Solids can either help or make reflux worse when introduced.
It is best to start with a small amount and increase this very slowly. Puree the foods very smooth. Perhaps start with half a teaspoon to 2 teaspoonfuls per meal in the beginning and keep a note of the quantities your baby is consuming. If your baby turns the solid food away, leave it a few days and then try again. It may take several attempts with certain foods.
Reflux symptoms may be made worse if the total volume of food given in a day is increased too quickly. For example, the baby may be able to tolerate one tablespoon once a day or one teaspoon three times a day but not one tablespoon three times a day.
Don’t be too concerned about variety or amount of solids in your baby’s diet – they will eventually grow up and be able to tolerate larger volumes and variety. If you are concerned about their diet, consult a dietician.
Lumpier mixed solids
Some babies progress well onto solids, but are reluctant to take mixed (lumpier) textures. Aim to start your baby on mixed (lumpy) textured solids by seven to nine months of age.
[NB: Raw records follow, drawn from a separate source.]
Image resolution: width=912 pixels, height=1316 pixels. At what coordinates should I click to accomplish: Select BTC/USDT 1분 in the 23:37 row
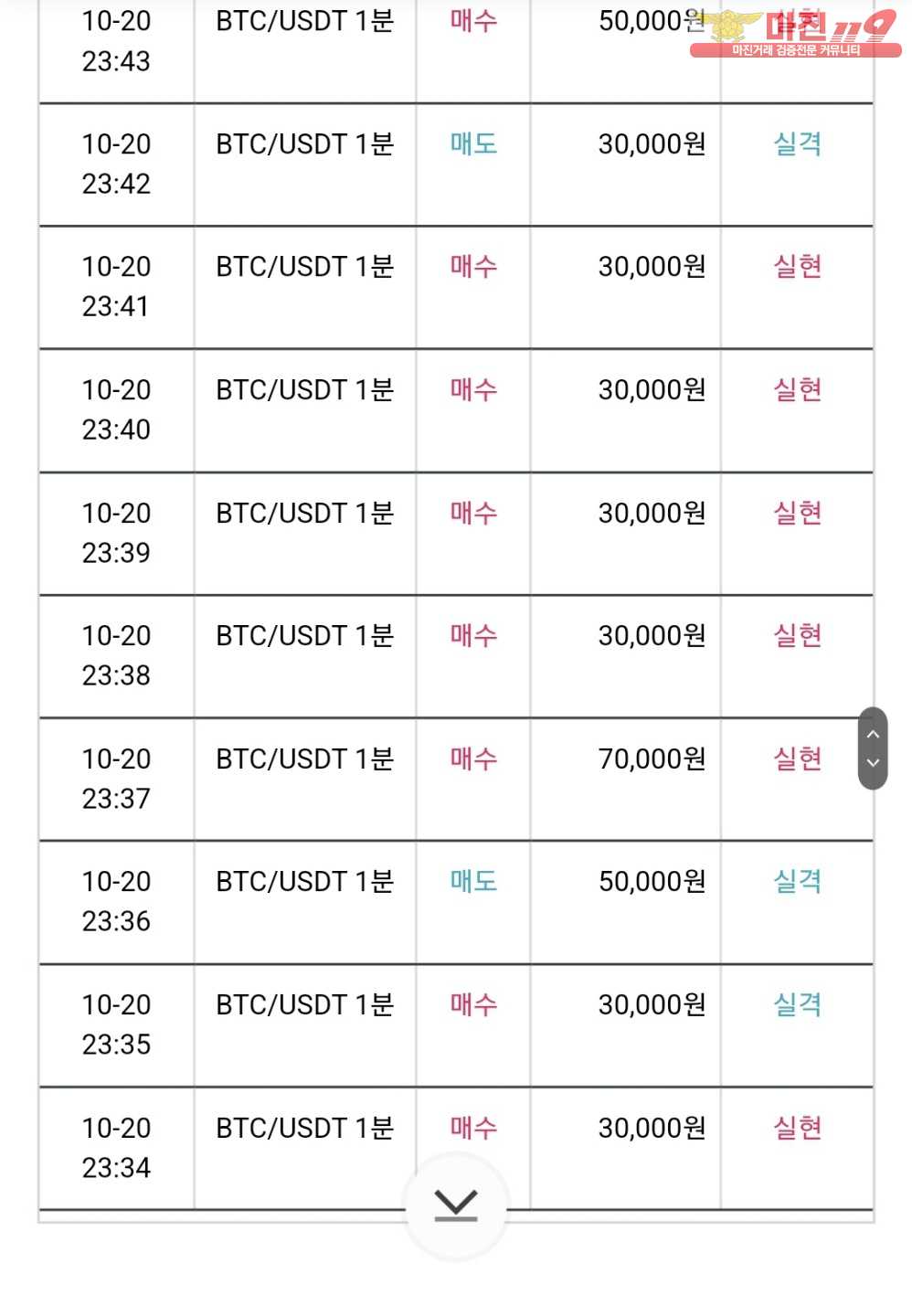coord(304,759)
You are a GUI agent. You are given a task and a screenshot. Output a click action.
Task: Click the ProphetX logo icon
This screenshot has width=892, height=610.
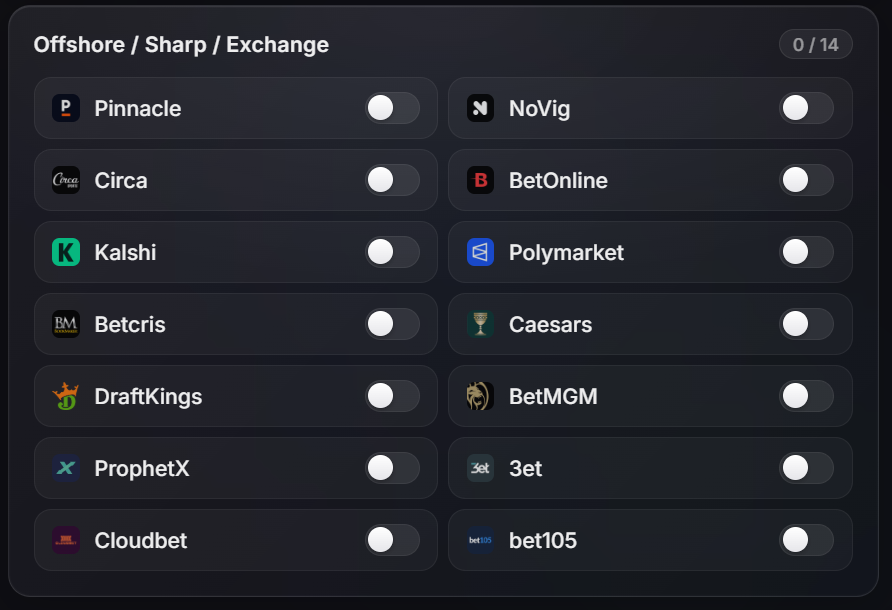[64, 468]
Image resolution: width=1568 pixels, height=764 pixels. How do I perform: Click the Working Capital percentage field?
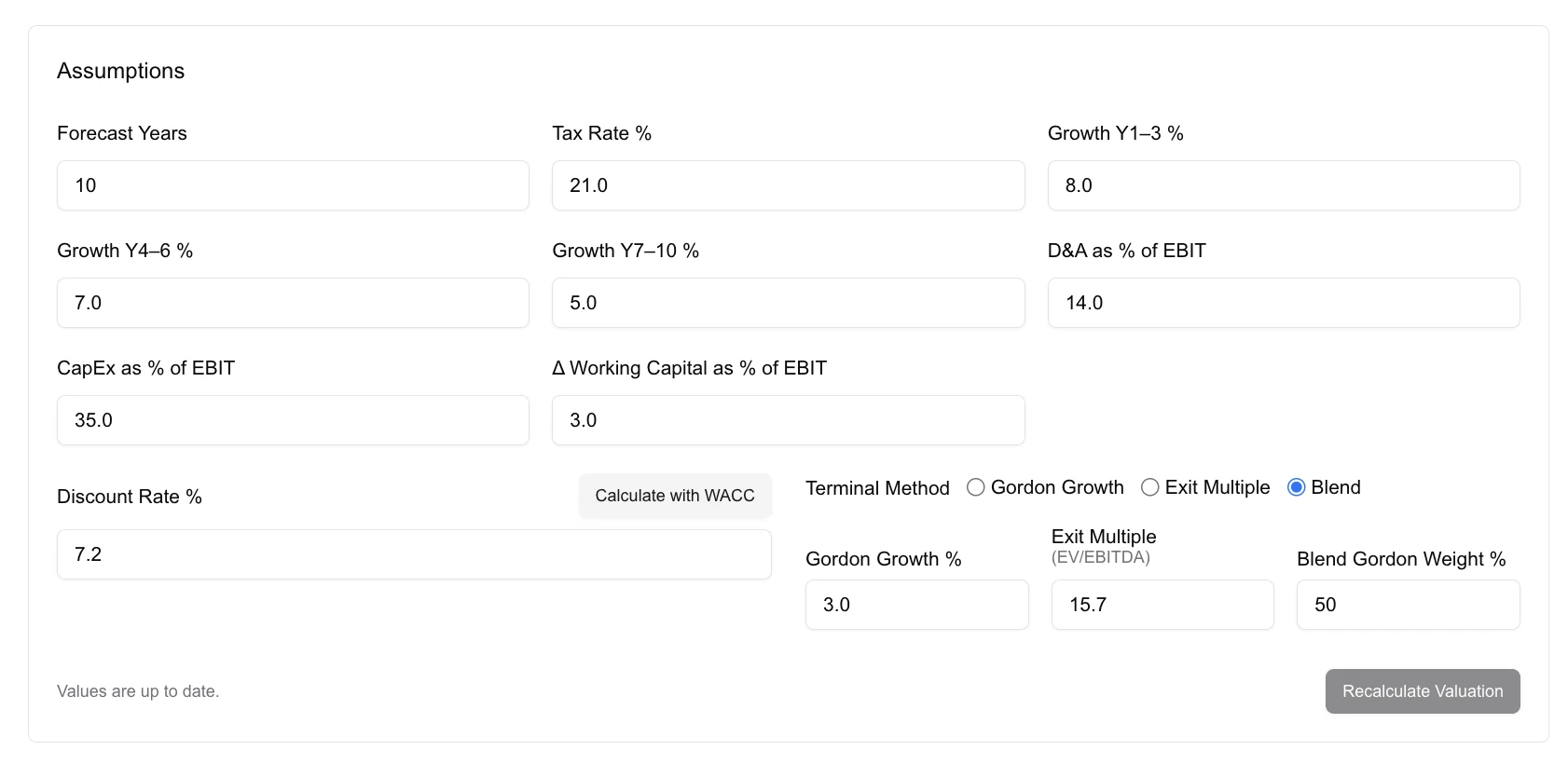point(788,420)
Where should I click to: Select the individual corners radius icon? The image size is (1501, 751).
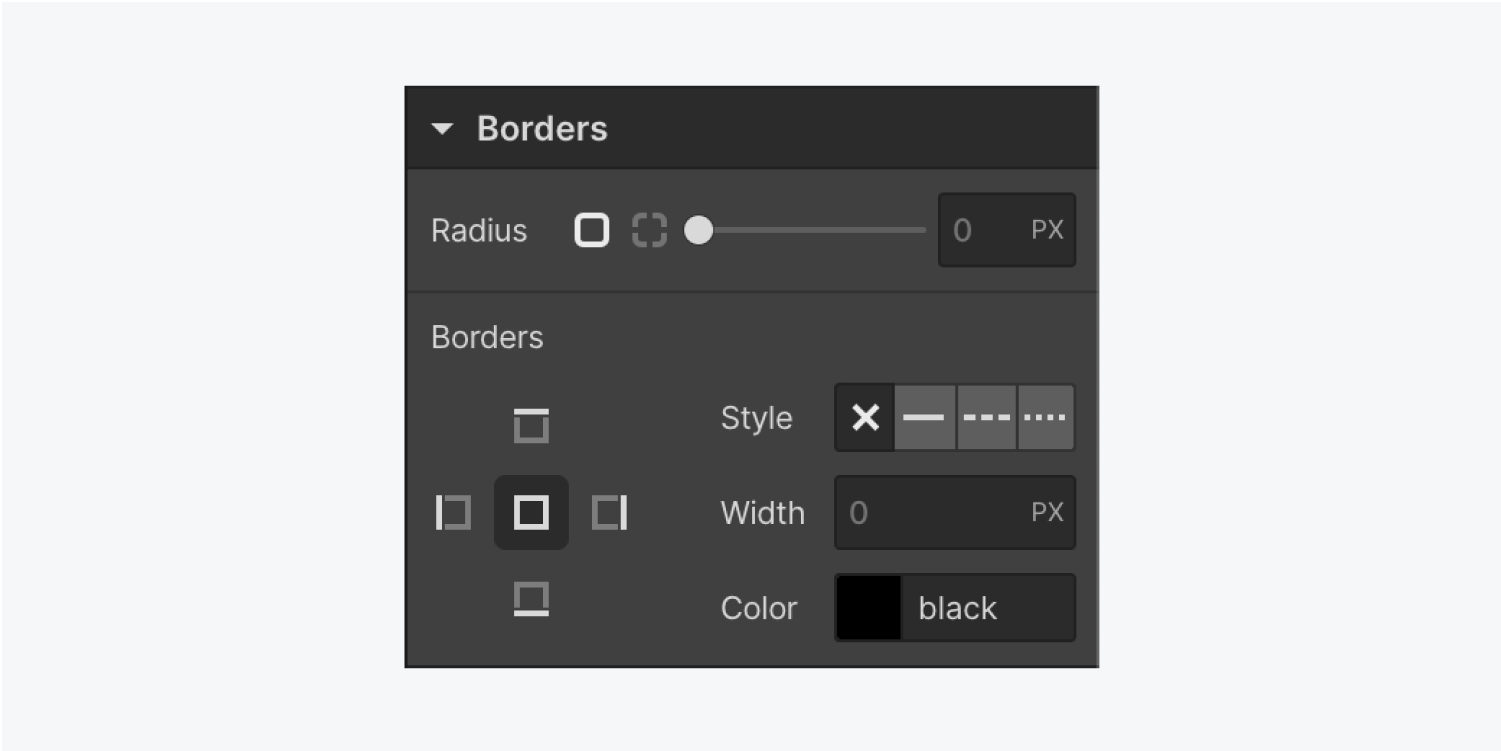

Delaying introduction of mixed textures until beyond nine months is associated with fussier feeding and delays in developing speech mechanisms. Make eating a fun experience and allow your child opportunities to feed themselves and experience new textures in their own way. Be prepared for lots of mess! Research shows it is the frequency of tasting solids rather than the amount your child eats that helps them progress onto new tastes and textures. Therefore, try offering your seven to nine month baby very small amounts of mixed texture food at least twice daily until your child indicates he/she is keen to eat more.